Certain species can attain sizes of more than a centimeter with some species being able to form cylindrical colonies approximately 1 cm in diameter and greater than 1 m in length. They feed by capturing and engulfing prey with the extensions of their pseudopodia; forms that are symbiotic with unicellular algae contribute significantly to the total primary production of the ocean.

==Groups==
The three main groups of Rhizaria are:

- Cercozoa – various amoebae and flagellates, usually with filose pseudopods and common in soil
- Foraminifera – amoeboids with reticulose pseudopods, common as marine benthos
- Radiolaria – amoeboids with axopods, common as marine plankton

A few other groups may be included in the Cercozoa, but some trees appear closer to the Foraminifera. These are the Phytomyxea and Ascetosporea, parasites of plants and animals, respectively, and the peculiar amoeba Gromia. The different groups of Rhizaria are considered close relatives based mainly on genetic similarities, and have been regarded as an extension of the Cercozoa. The name Rhizaria for the expanded group was introduced by Cavalier-Smith in 2002, who also included the centrohelids and Apusozoa.

A noteworthy order that belongs to Ascetosporea is the Mikrocytida. These are parasites of oysters. This includes the causative agent of Denman Island Disease, Mikrocytos mackini a small (2−3 μm diameter) amitochondriate protistan.

== History ==

Similarities between various Rhizaria organisms have been noticed since the 19th century. In his 1861 classification of the Rhizopoda (amoebae), the zoologist William B. Carpenter proposed the order Reticularia, which consisted of Foraminifera and Gromiida on the basis of their very similar thin, reticulose pseudopodia with granules circulating inside. However, the idea that these organisms and others such as Radiolaria were all related to one another emerged rather recently, with the help of molecular phylogenetics and advanced microscopy techniques in the late 20th century.

==Evolutionary relationships==

Rhizaria are part of the SAR supergroup (Stramenopiles, Alveolates, Rhizaria), a grouping that had been presaged in 1993 through a study of mitochondrial morphologies. SAR is currently placed in the Diaphoretickes along with Archaeplastida, Cryptista, Haptista, and several minor clades.

Historically, many rhizarians were considered animals because of their motility and heterotrophy. However, when a simple animal-plant dichotomy was superseded by a recognition of additional kingdoms, taxonomists generally placed amoebae in the kingdom Protista.
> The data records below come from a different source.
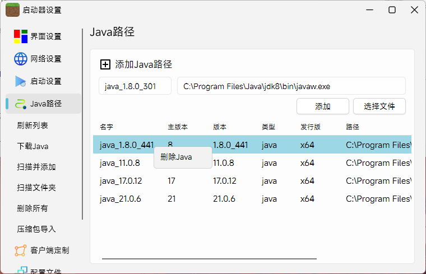Click the javaw.exe path input field
The height and width of the screenshot is (274, 426).
(291, 86)
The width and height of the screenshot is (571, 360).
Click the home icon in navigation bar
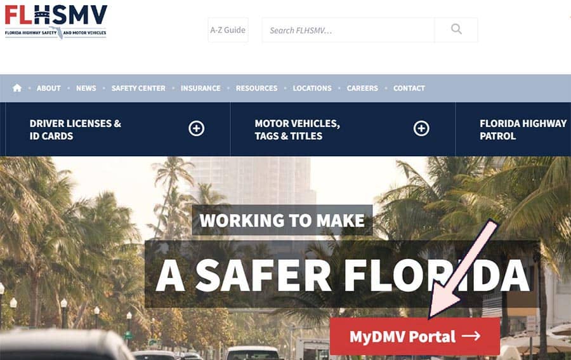click(x=16, y=88)
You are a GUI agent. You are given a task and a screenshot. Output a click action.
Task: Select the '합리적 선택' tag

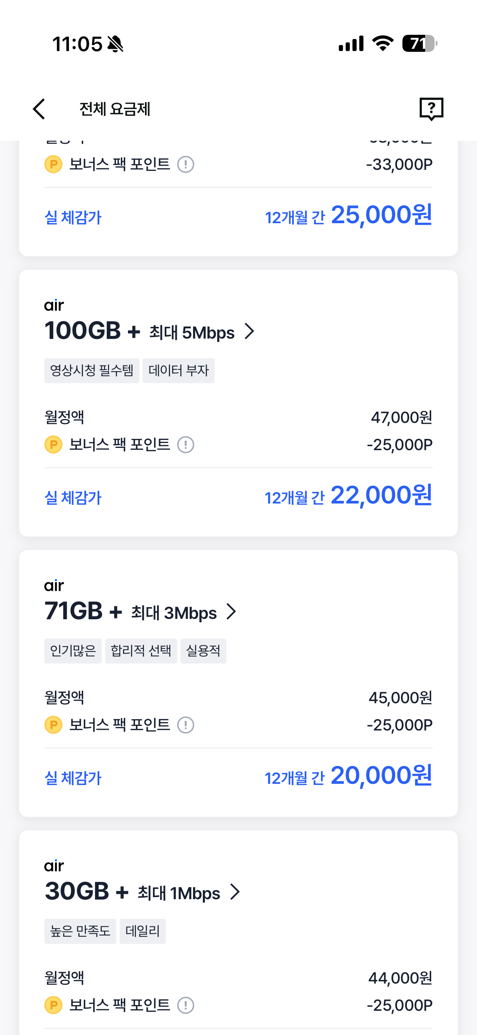coord(141,650)
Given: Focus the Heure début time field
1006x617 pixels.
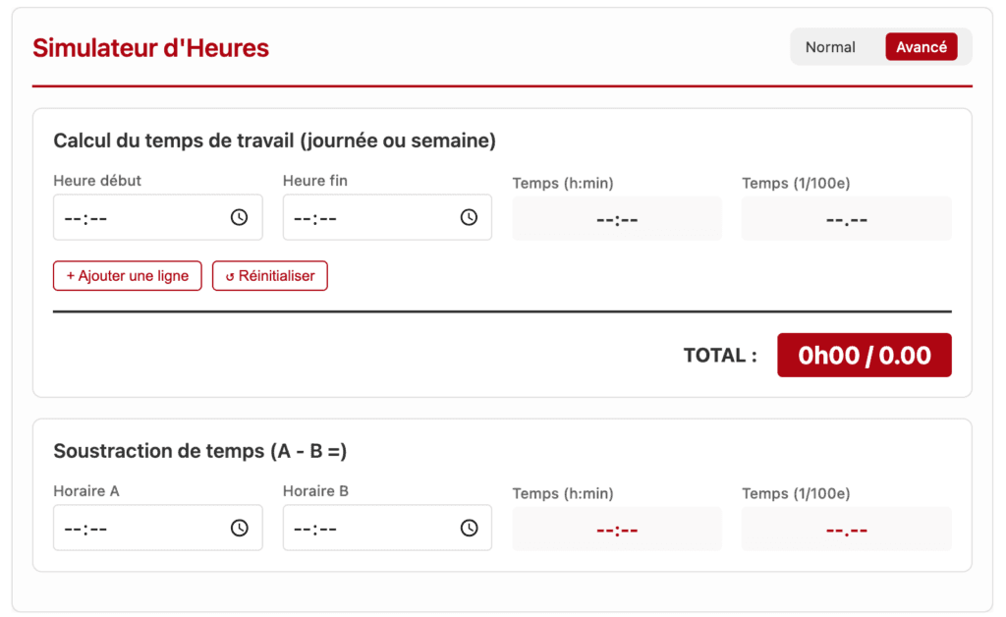Looking at the screenshot, I should pos(138,217).
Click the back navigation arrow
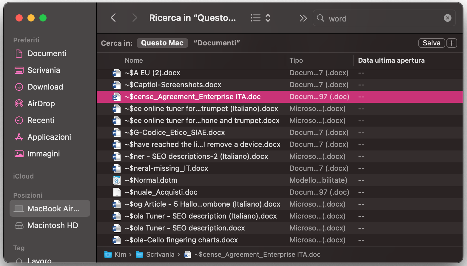This screenshot has height=266, width=467. point(113,18)
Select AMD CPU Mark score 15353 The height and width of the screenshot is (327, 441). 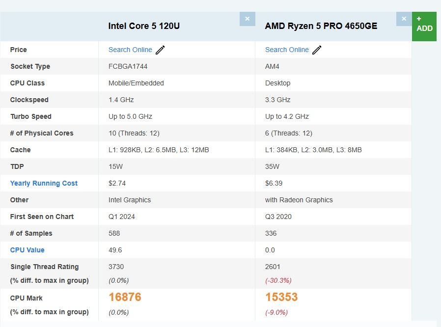[281, 297]
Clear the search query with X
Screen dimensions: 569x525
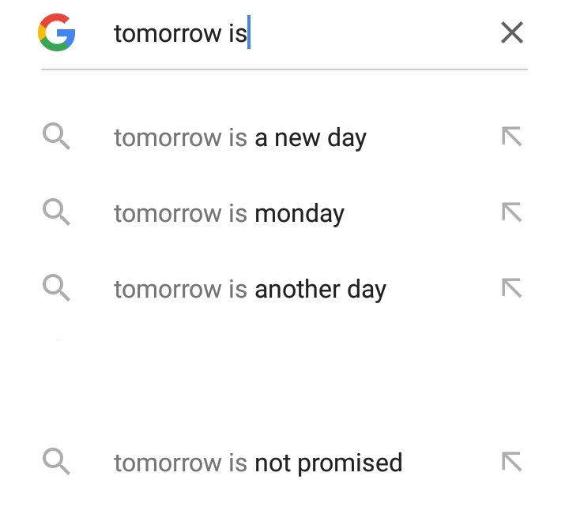tap(512, 33)
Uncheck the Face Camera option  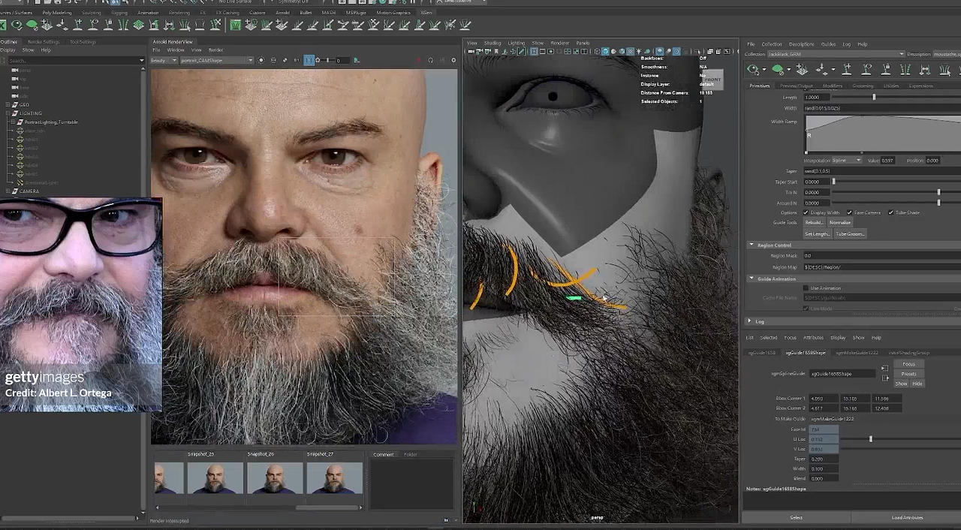849,212
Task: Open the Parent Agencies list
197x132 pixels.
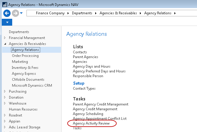Action: click(85, 57)
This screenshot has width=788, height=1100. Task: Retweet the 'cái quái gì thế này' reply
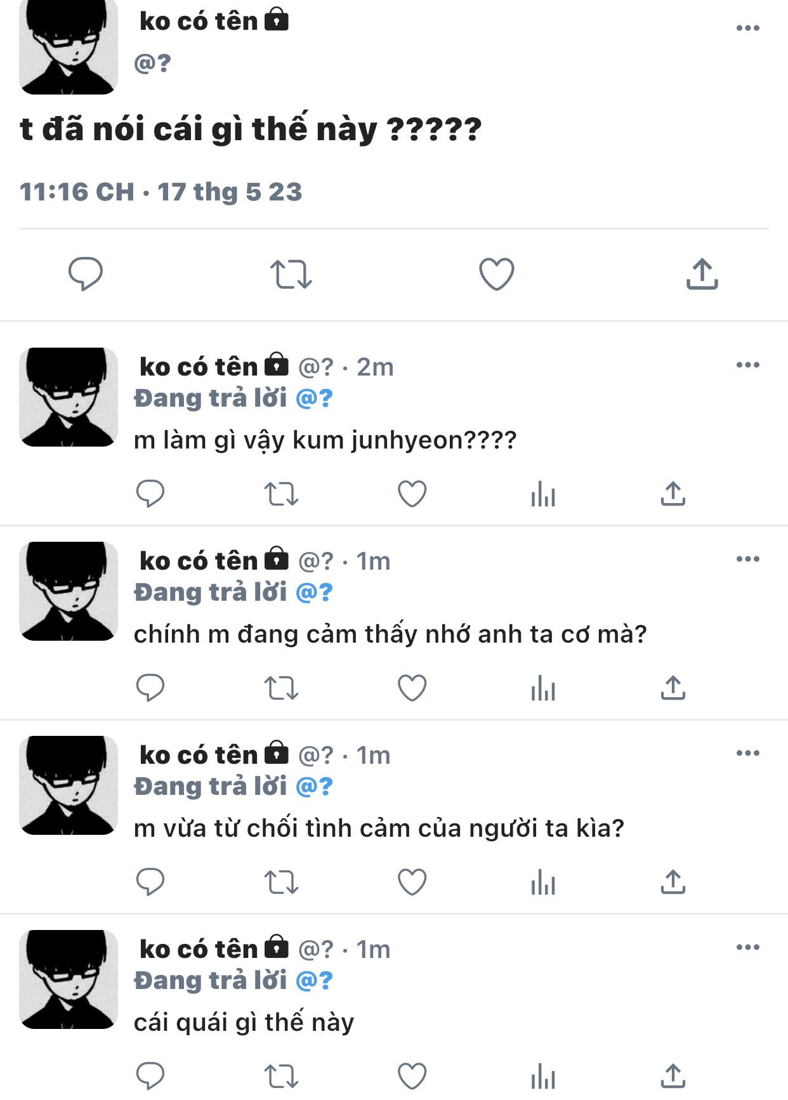pyautogui.click(x=281, y=1076)
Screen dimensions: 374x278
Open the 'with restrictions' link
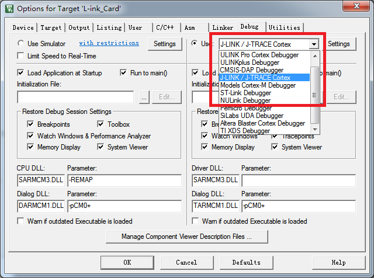coord(109,43)
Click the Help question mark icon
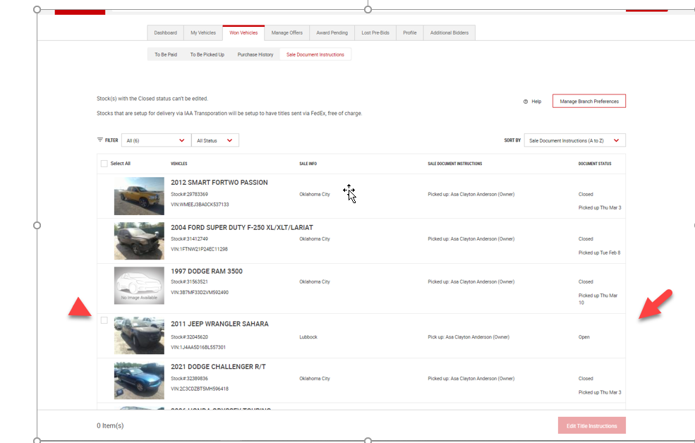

When scientists began examining the evolutionary relationships among eukaryotes in the 1970s, it became clear that the kingdom Protista was paraphyletic. Rhizaria appear to share a common ancestor with Stramenopiles and Alveolates forming part of the SAR super assemblage. Rhizaria has been supported by molecular phylogenetic studies as a monophyletic group. Biosynthesis of 24-isopropyl cholestane precursors in various rhizaria suggests a relevant ecological role already during the Ediacaran.

===Phylogeny===

Rhizaria is a monophyletic group composed of two groups: Cercozoa and Retaria. The following cladogram depicts the evolutionary relationships between the major rhizarian classes, and is based on phylogenomic analyses published between 2018 and 2026. In the last analysis, classes Sarcomonadea and Imbricatea were not monophyletic.

==Sexual cycle==

Complete sexual life cycles have been demonstrated for two lineages (Foraminifera and Gromia) and direct evidence for karyogamy or meiosis has been observed in five lineages (Euglyphida, Thecofilosea, Chlorarachniophyta, Plasmodiophorida and Phaeodarea). In particular, the Foraminifera are marine amoebae that are defined by a dynamic network of pseudopodia, and the production of intricate shells. These amoeba have complex sexual life cycles with meiosis and gamete production occurring at separate stages.